Carlyle Secured Lending Cuts Quarterly Dividend to $0.35

Carlyle Secured Lending lowered its quarterly payout from $0.40 to $0.35 per share, with shares trading ex-dividend on June 30, 2026.

CGBDCGBD Carlyle Secured Lending, Inc.
Carlyle Secured Lending Cuts Quarterly Dividend to $0.35

Carlyle Secured Lending, Inc. cut its quarterly dividend to $0.35 per share from $0.40, a 12.5% reduction, with the stock trading ex-dividend on June 30, 2026.

The new payout puts the company’s annual dividend at $1.55 per share and implies a forward annual yield of 14.69% based on a share price of $10.53. The move marks another setback for the business development company’s income profile after a prior cut in 2025. SmarterDividends assigns the payout a dividend safety score of 43 out of 100, or a D grade.

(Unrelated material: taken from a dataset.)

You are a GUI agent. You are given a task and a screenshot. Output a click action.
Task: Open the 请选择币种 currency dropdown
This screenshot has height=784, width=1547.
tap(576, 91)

Why The Dividend Was Reset

Carlyle Secured Lending said in its May earnings release that the board declared the lower quarterly payout after first-quarter results. Management framed the move as a reset intended to bring the base dividend closer to portfolio earnings. Chief Executive Alex Chi said the company had “reset the base dividend” to better align with current portfolio earnings, while preserving flexibility for supplemental dividends if earnings improve, according to the company’s release: https://www.carlylesecuredlending.com/news-releases/news-release-details/carlyle-secured-lending-inc-announces-financial-results-first-1

The company reported first-quarter net investment income and adjusted net investment income of $0.36 per common share, while net asset value per share declined during the quarter. It also cited macroeconomic uncertainty and market volatility, though management said credit performance remained consistent and that wider spreads on new originations could support portfolio yields over time.

Carlyle Secured Lending is an externally managed specialty finance company that lends primarily to U.S. middle-market companies, with a focus on private-equity-backed borrowers. It is managed by Carlyle Global Credit Investment Management, a subsidiary of The Carlyle Group, and operates as a business development company, according to its investor materials: https://www.carlylesecuredlending.com/

What It Means For Income Investors

For income investors, the cut lowers the recurring quarterly cash payment and confirms that the company’s dividend policy is being tied more closely to current earnings power. The yield remains high at 14.69%, but the reduced rate, zero consecutive years of dividend growth, the prior cut in 2025 and the D safety grade all point to elevated payout risk.

The key issue from here is whether Carlyle Secured Lending can stabilize earnings and net asset value while rebuilding dividend coverage. Management has left open the possibility of supplemental dividends, but the new base rate signals a more cautious stance toward recurring distributions.